Most of the base sequences regulating gene expression are found outside of protein-coding sequences, either within introns or outside of genes in intergenic regions. Changes in those regulatory regions can lead to dysfunction of a gene(s) and produce phenotypic effects that can be relevant to health and function.

An example of a variant in an intergenic enhancer is one that is associated with blond hair color in northern Europeans. The variant in an enhancer of the KITLG gene causes only a 20% change in gene expression, yet causes hair lightening.

An example of an intronic VUS controlling gene expression is the SNP found in an intron of the FTO gene. The FTO gene encodes the fat mass and obesity-associated protein, and the SNP (or VUS) found in its intron was shown by genome-wide association studies to be associated with an increased risk for obesity and diabetes. The initial assumption was that this mutation was misregulating FTO to cause the disease risk. However, it was later shown that the intronic variant was in fact regulating the distant IRX3 gene and not the FTO gene. That is just one example of how difficult it can be to determine the significance of a VUS even when many research labs are focused on it, and it illustrates that clinicians cannot reliably interpret genetic results that have not been fully clarified by prior research.

== Issues ==
Because reference genomes are overwhelmingly built from European genomes, VUS frequencies are usually higher for non-European people compared to European people. Patients report feelings of confusion and distress after receiving VUS results. Additionally, healthcare workers find it difficult to communicate VUS results, and clients generally have difficulty understanding the implications of a VUS, especially if their literacy levels are low.
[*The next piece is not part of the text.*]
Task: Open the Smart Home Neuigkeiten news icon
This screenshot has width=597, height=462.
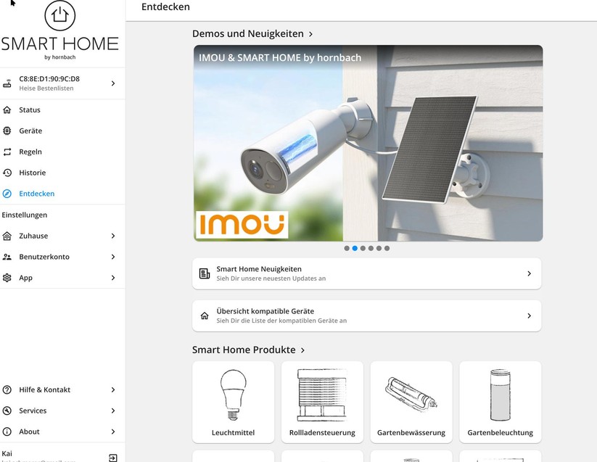Action: point(205,272)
In a 2009 US study of over 200 women who received BRCA VUS reports and were surveyed for one year thereafter, distress over the result persisted for the year.

A 2012 survey of patient outcomes in the Netherlands found that, after genetic counseling for BRCA VUS, patients perceived themselves to have different cancer risks than what had been explained to them by genetic counselors, and that this misperception influenced decisions about radical medical procedures.

In a 2015 study in the UK, where BRCA VUSs occur in 10-20% of tests, 39% of breast cancer specialists taking part in the study did not know how to explain a VUS report to a patient with no family history, and 71% were unsure about the clinical implications of the test reports.